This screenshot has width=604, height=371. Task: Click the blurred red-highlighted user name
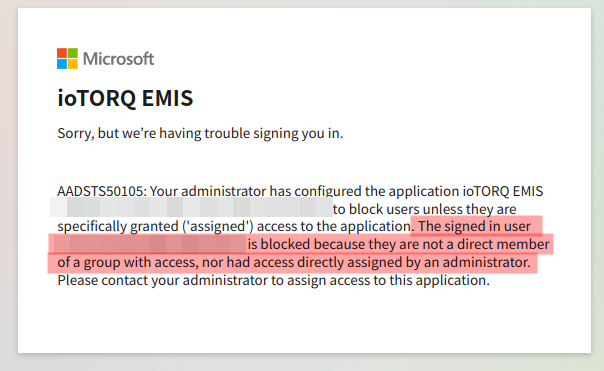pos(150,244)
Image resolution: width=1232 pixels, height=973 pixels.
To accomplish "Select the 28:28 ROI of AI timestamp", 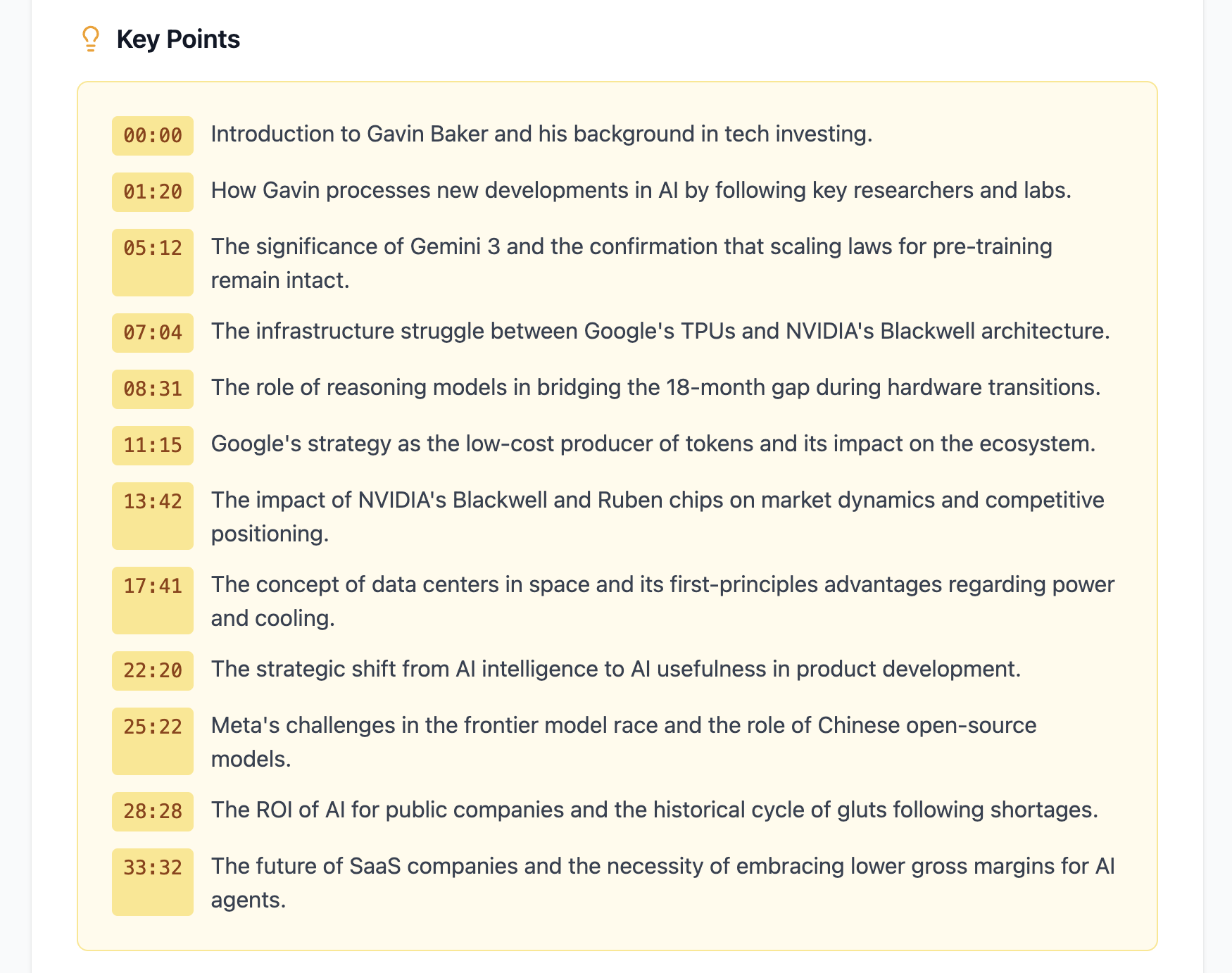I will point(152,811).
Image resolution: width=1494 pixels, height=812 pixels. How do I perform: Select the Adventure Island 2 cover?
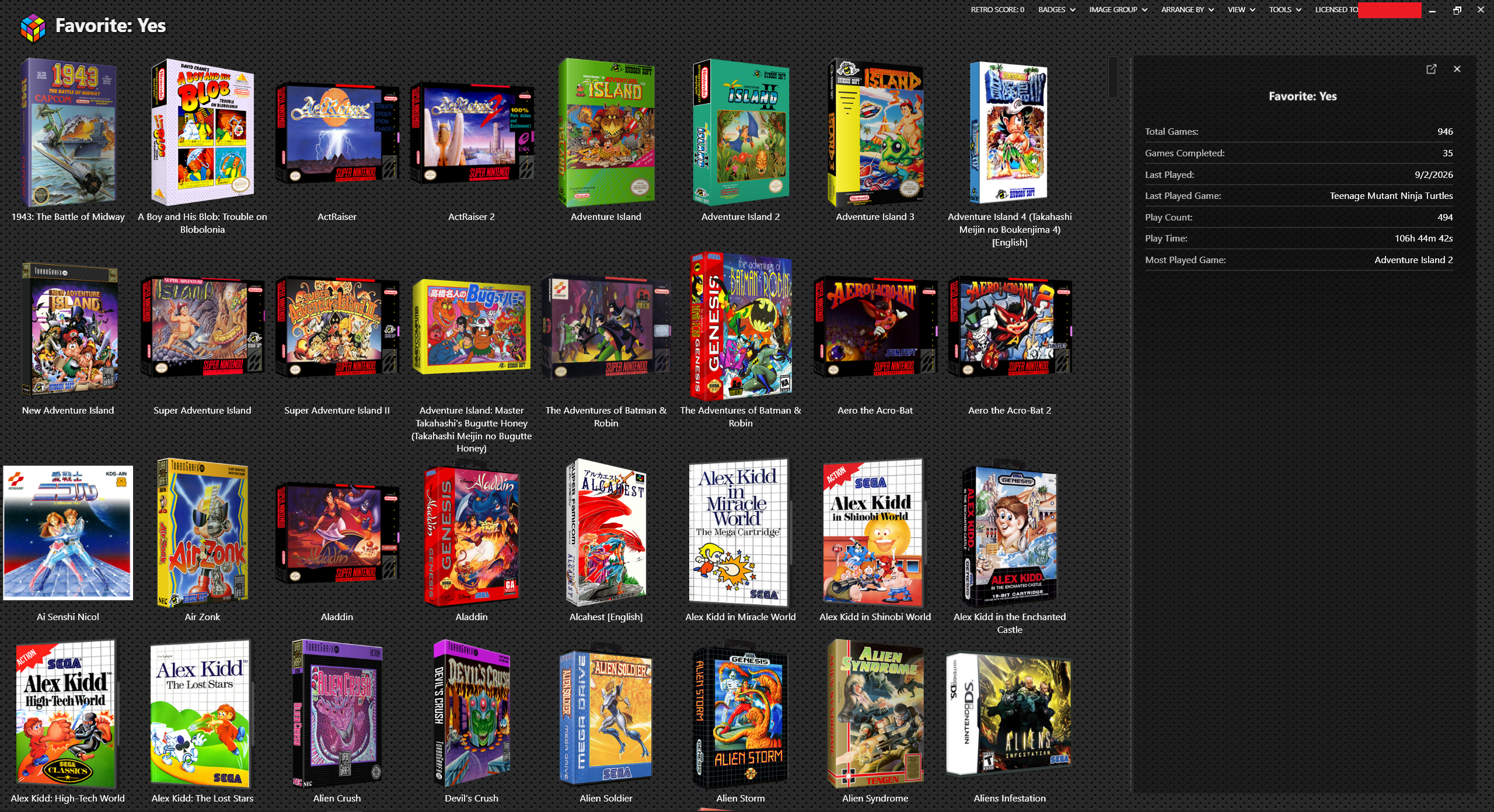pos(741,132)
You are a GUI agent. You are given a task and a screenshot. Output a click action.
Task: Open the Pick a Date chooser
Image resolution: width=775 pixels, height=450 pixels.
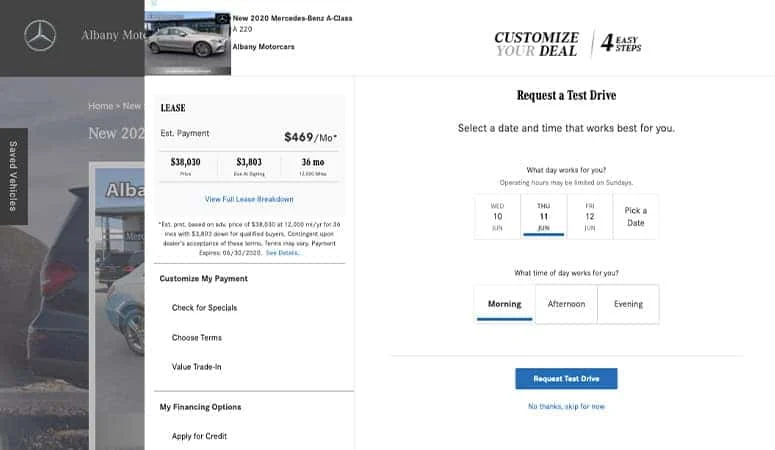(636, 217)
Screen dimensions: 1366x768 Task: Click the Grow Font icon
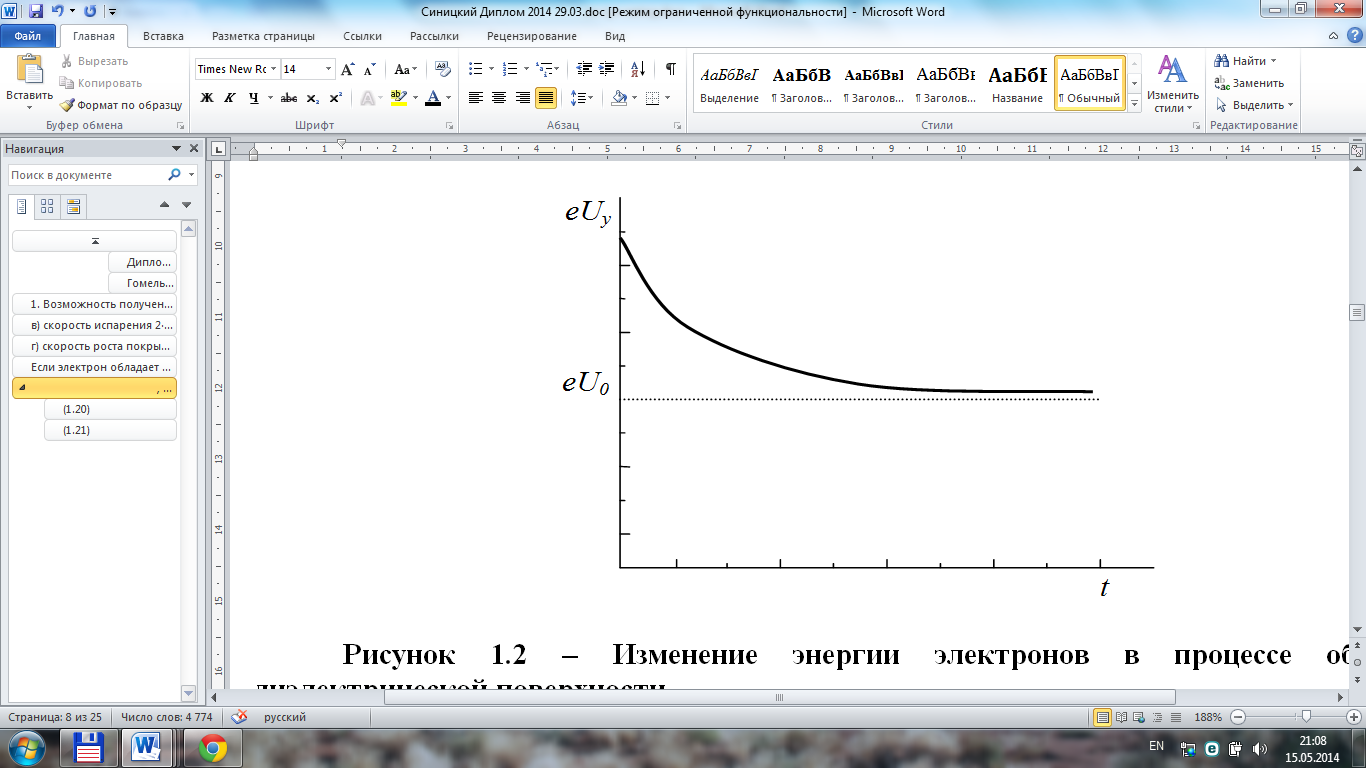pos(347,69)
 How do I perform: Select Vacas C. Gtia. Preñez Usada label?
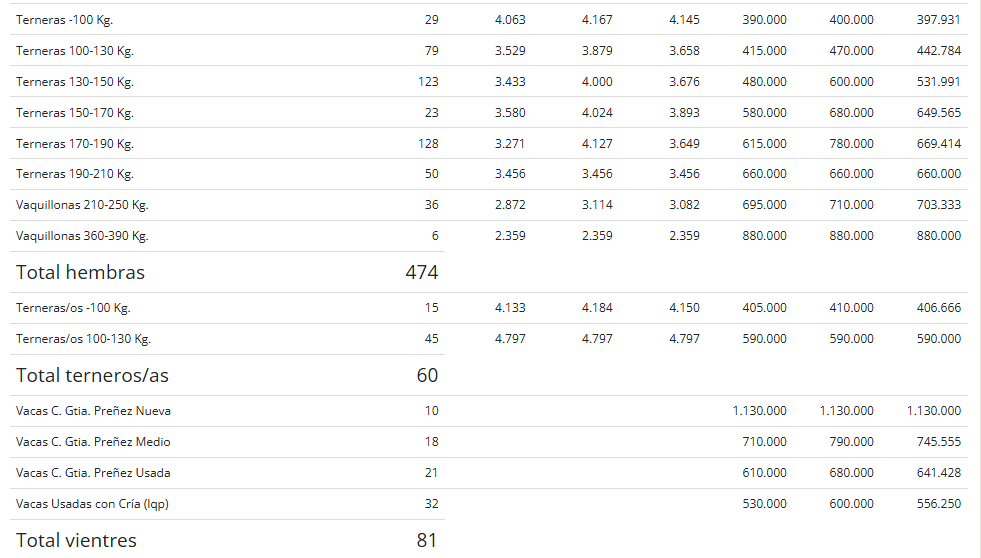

▶ _TASK STATEMENT_
From the line with "Task: Open the Pick a Date chooser" through the final line of the data above, copy everything exactly, both ends included, but not the pictures.

▶ _SOLUTION FOR THIS TASK_
Task: Open the Pick a Date chooser
Image resolution: width=775 pixels, height=450 pixels.
(636, 217)
Screen dimensions: 1366x768 Task: Click the Grow Font icon
pos(347,69)
 How do I perform: Select Vacas C. Gtia. Preñez Usada label?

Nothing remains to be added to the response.